**EXERCISE DIRECTIONS:** Start to finish, return the listing below exactly, pictures excluded.

------------------------------------------------------------

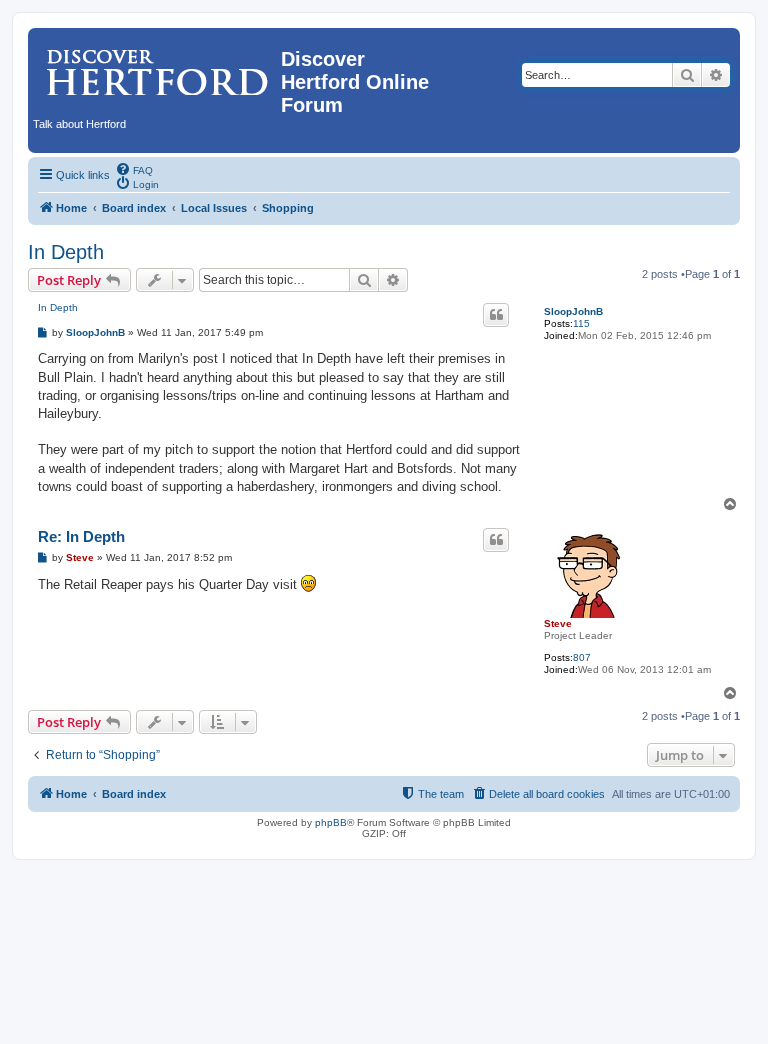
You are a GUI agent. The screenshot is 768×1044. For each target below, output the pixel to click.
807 (582, 657)
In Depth (66, 252)
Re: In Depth (81, 536)
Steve (558, 623)
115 (581, 323)
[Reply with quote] (496, 315)
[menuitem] (134, 169)
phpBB (331, 822)
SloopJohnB (573, 311)
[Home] (157, 65)
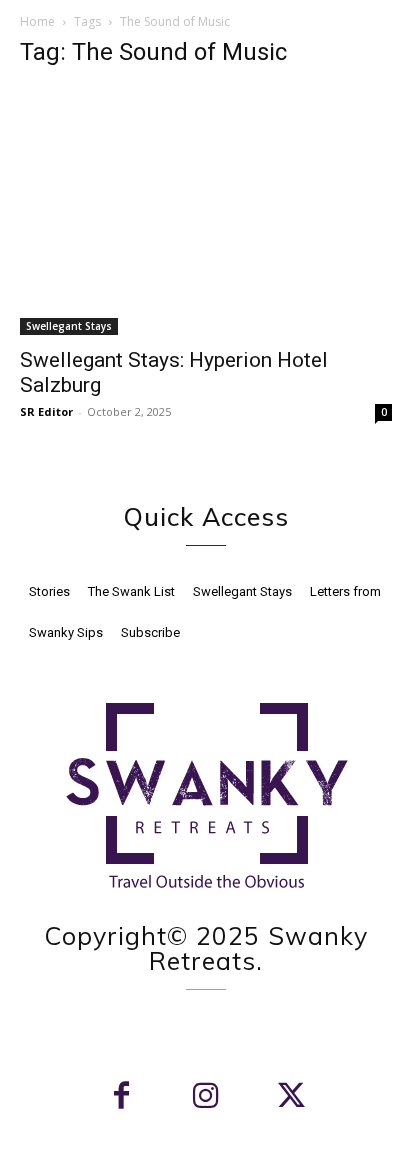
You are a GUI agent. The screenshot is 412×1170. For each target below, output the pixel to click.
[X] (291, 1097)
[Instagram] (206, 1097)
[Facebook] (121, 1097)
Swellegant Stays (69, 326)
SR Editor (46, 411)
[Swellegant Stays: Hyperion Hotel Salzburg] (206, 211)
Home (37, 21)
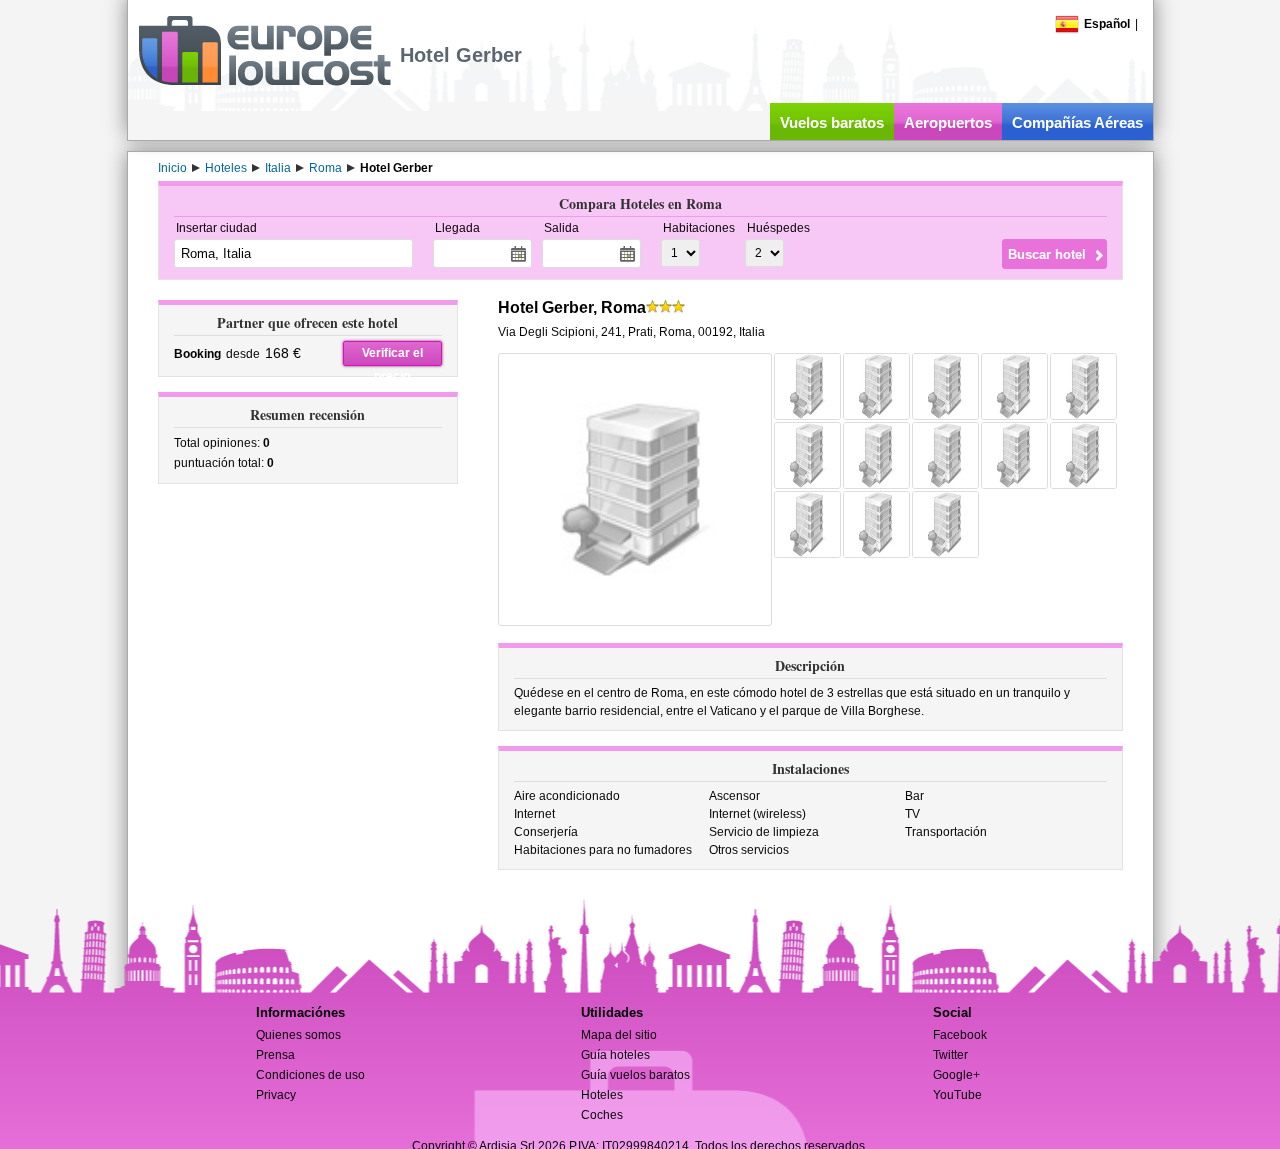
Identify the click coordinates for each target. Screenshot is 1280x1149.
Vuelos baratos (832, 122)
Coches (602, 1115)
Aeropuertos (948, 122)
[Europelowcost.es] (264, 82)
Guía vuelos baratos (635, 1075)
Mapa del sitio (619, 1035)
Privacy (276, 1095)
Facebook (960, 1035)
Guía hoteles (615, 1055)
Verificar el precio (392, 356)
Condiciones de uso (310, 1075)
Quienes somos (298, 1035)
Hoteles (602, 1095)
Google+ (956, 1075)
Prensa (275, 1055)
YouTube (957, 1095)
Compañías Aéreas (1077, 122)
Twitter (950, 1055)
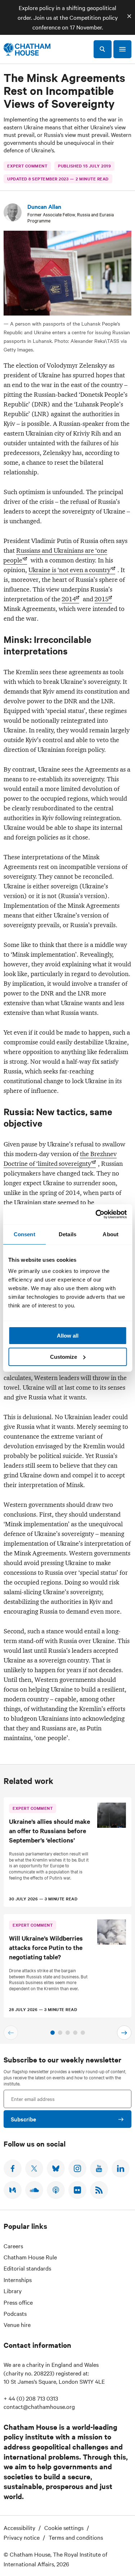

------------------------------------------------------------

**ANSWER AREA:**
You are a GUI agent. The screenshot is 768×1044. For each target below, output the pixel to click.
807 (582, 657)
In Depth (66, 252)
Re: In Depth (81, 536)
Steve (558, 623)
115 (581, 323)
[Reply with quote] (496, 315)
[menuitem] (134, 169)
phpBB (331, 822)
SloopJohnB (573, 311)
[Home] (157, 65)
You are a GUI agent. The screenshot is 412×1170. For each target below, output the pixel to click.
[X] (291, 1097)
[Instagram] (206, 1097)
[Facebook] (121, 1097)
Swellegant Stays (69, 326)
SR Editor (46, 411)
[Swellegant Stays: Hyperion Hotel Salzburg] (206, 211)
Home (37, 21)
Identify the click coordinates for each target. Screenshot is 1280x1149.
Vuelos baratos (832, 122)
Coches (602, 1115)
Aeropuertos (948, 122)
[Europelowcost.es] (264, 82)
Guía vuelos baratos (635, 1075)
Mapa del sitio (619, 1035)
Privacy (276, 1095)
Facebook (960, 1035)
Guía hoteles (615, 1055)
Verificar el precio (392, 356)
Condiciones de uso (310, 1075)
Quienes somos (298, 1035)
Hoteles (602, 1095)
Google+ (956, 1075)
Prensa (275, 1055)
YouTube (957, 1095)
Compañías Aéreas (1077, 122)
Twitter (950, 1055)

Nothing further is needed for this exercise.